Le relazioni sociali, amicali e familiari e il contesto finanziario vengono profondamente compromesse dall'uso delle sostanze o dal gioco patologico. E la consapevolezza del danno viene rapidamente messa da parte a favore della gratificazione immediata. In questo ritroviamo il paradigma della tossicodipendenza.

Rivolgersi al Sert è adeguato ai problemi di un ludopatico?

Negli ultimi anni i Sert si sono riconvertiti venendo incontro a questa domanda di cure. Va osservato che i servizi per la tossicodipendenza sono storicamente in sofferenza di organico e risorse, laddove di anno in anno cresce l'utenza delle dipendenze classiche a cui si aggiunge quella delle nuove dipendenze. Il modello dei Sert è classicamente multidisciplinae e quindi adeguato alla cura del gioco d'azzardo patologico. Ma ci sono alcuni problemi.

Ad esempio?

Lo scarso tasso di professionalità psichiatrica nei Sert può diventare una fragilità rispetto a questa offerta di trattamento. Poi c'è un altro aspetto da non sottovalutare. Le caratteristiche cliniche di un dipendente da eroina sono simili a quelle di un dipendente dal gioco d'azzardo. Ma l'immagine che quest'ultima persona ha di sé è profondamente differente. Dunque può essere difficile avvicinarsi al Sert per una persona che vede il proprio problema e la propria identità molto diversa da quella di un cocainomane o eroinomane. Si tratta di una criticità che probabilmente non può essere risolta se non creando dei servizi distinti e dedicati.

Lo Stato sta facendo abbastanza per questa malattia?
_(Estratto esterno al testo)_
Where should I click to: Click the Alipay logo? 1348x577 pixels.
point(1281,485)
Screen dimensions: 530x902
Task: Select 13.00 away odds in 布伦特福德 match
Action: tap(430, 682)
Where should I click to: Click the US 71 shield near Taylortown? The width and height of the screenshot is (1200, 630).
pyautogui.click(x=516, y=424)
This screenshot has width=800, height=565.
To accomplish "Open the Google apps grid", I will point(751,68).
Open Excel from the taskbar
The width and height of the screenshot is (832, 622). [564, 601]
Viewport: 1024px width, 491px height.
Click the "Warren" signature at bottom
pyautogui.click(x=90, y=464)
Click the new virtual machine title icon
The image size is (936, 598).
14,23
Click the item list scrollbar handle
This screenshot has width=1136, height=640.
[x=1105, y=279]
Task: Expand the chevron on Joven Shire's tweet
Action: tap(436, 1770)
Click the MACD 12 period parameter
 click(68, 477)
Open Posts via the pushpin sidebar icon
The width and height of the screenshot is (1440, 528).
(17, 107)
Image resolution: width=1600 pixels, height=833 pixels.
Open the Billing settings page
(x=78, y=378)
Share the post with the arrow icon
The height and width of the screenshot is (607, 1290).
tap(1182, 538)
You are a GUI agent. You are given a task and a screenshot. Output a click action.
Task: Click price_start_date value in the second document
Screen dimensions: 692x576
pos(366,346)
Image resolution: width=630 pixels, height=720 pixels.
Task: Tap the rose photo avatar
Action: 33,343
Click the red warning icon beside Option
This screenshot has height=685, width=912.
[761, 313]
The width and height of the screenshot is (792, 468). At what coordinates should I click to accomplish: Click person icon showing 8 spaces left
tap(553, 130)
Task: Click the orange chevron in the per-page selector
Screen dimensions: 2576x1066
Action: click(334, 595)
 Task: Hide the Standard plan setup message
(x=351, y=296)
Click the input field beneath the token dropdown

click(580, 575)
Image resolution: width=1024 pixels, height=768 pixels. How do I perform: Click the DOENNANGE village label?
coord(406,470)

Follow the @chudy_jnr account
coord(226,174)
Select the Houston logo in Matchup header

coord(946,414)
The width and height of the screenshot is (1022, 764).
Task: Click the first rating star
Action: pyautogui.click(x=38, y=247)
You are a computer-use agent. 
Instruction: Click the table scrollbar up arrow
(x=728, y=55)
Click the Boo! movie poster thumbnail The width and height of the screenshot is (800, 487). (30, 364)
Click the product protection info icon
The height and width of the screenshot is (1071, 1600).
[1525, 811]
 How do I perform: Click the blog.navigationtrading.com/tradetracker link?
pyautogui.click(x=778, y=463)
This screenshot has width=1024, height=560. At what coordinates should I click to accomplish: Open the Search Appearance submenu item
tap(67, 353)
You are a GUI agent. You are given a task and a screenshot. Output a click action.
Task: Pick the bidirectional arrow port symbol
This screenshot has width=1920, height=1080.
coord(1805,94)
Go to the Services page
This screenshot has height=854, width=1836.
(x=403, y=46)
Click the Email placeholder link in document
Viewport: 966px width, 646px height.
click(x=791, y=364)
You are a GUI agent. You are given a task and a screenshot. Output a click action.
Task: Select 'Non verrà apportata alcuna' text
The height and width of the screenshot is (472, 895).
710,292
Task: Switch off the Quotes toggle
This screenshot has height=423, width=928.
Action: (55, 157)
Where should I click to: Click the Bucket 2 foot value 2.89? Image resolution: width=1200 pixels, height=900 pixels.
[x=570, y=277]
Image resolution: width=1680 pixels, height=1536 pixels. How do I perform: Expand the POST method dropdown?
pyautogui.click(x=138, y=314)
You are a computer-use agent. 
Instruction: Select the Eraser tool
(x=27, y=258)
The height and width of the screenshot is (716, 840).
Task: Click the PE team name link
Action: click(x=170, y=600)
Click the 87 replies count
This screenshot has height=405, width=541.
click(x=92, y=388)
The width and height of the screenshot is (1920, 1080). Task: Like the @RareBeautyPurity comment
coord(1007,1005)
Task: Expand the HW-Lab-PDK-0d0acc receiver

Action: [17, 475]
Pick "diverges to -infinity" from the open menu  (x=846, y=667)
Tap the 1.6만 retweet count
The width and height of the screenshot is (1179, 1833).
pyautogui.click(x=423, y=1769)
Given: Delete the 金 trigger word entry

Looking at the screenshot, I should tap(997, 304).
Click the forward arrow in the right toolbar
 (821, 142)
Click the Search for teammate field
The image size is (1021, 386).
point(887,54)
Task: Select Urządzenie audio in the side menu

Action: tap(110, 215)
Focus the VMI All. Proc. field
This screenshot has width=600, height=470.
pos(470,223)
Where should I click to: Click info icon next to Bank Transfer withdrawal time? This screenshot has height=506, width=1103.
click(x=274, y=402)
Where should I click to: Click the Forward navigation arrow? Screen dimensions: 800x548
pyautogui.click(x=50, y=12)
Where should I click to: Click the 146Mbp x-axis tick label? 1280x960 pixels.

I sistemi sanitari di molti Paesi prevedono che una parte cospicua dei proventi che lo Stato incamera, come soggetto che fornisce la concessione, sotto varie forme, delle licenze per il gioco d'azzardo, venga reinvestita per la cura e la ricerca nella sindrome da gioco d'azzardo patologico. Mi sento di dire che in Italia questo processo è ancora agli albori.

Qualcosa però è stato fatto?

Senza dubbio sì. Emergono alcune sensibilità, lo vediamo per alcune normative a livello nazionale, regionale o comunale. Ma una piena assunzione di responsabilità delle conseguenze del gioco d'azzardo patologico, di cui lo Stato è un comprimario, è ancora lontana da venire. Il decreto Balduzzi, che tanto onore ha avuto dalle cronache, è stato un primo tentativo di smuovere le acque. Ha sollevato il problema, ma sicuramente ancora molto resta da fare.

Voi psichiatri cosa state facendo?

Qualche anno fa il mio gruppo di ricerca è stato avvicuinato da uno dei principali concessionari italiani per il gioco d'azzardo. Ci hanno chiesto di testare un modello elaborato da un famoso giocatore di poker online, per un'autovalutazione sul rischio di incorrere nel gioco patologico.

Come avete risposto?

Abbiamo rilanciato, accogliendo la loro proposta ma chiedendo che a questa potesse essere accompagnata la possibilità di utilizzare, in forma assolutamente anonima, i dati della loro piattaforma online per studiare le caratteristiche e i comportamenti degli utenti.

È andata a finire bene?

Dopo i primi incontri, apparentemente di reciproca soddisfazione, il nostro committente si è dileguato.

Sicuramente ciò sarà avenuto per valide logiche finanziarie, commerciali e gestionali. Ma resta il dubbio che la nostra proposta possa essere stata vista come la possibilità di fornire all'utenza un'informazione che avrebbe potuto in qualche modo ridurre i loro volumi di gioco.